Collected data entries
*-*-*

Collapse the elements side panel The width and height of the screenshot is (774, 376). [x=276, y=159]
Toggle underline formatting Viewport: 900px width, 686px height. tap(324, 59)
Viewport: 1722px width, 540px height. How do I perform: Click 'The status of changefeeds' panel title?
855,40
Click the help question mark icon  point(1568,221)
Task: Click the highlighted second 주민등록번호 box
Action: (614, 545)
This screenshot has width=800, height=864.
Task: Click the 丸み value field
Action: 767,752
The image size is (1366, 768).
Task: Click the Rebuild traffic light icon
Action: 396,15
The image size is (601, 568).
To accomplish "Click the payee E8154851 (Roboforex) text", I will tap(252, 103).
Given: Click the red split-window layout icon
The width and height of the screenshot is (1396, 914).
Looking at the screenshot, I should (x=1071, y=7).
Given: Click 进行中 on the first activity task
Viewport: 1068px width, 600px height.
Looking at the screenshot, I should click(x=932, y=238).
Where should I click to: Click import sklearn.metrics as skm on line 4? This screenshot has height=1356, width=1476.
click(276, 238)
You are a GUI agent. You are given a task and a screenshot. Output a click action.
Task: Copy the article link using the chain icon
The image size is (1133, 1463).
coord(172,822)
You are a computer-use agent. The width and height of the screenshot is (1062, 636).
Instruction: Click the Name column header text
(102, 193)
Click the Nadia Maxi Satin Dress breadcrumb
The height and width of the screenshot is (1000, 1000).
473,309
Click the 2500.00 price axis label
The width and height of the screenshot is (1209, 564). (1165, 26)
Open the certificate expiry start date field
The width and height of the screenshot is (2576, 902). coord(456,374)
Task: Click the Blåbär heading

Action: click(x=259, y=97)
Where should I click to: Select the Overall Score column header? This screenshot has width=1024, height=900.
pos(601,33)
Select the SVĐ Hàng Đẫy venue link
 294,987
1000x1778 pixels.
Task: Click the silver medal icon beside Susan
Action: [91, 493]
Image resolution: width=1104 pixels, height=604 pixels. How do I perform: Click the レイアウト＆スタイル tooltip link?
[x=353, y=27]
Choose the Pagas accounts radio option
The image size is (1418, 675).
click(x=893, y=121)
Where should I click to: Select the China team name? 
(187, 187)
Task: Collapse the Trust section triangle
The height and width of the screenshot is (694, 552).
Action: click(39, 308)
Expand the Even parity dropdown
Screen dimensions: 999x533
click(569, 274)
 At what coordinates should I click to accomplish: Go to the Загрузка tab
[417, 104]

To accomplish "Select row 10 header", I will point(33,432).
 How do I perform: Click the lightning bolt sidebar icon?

*-*-*

Exercise directions
For the string "will", search the preceding data and copy every line that includes it.

Response for this exercise
To accomplish "Click the payee E8154851 (Roboforex) text", I will tap(252, 103).
To accomplish "Select row 10 header", I will point(33,432).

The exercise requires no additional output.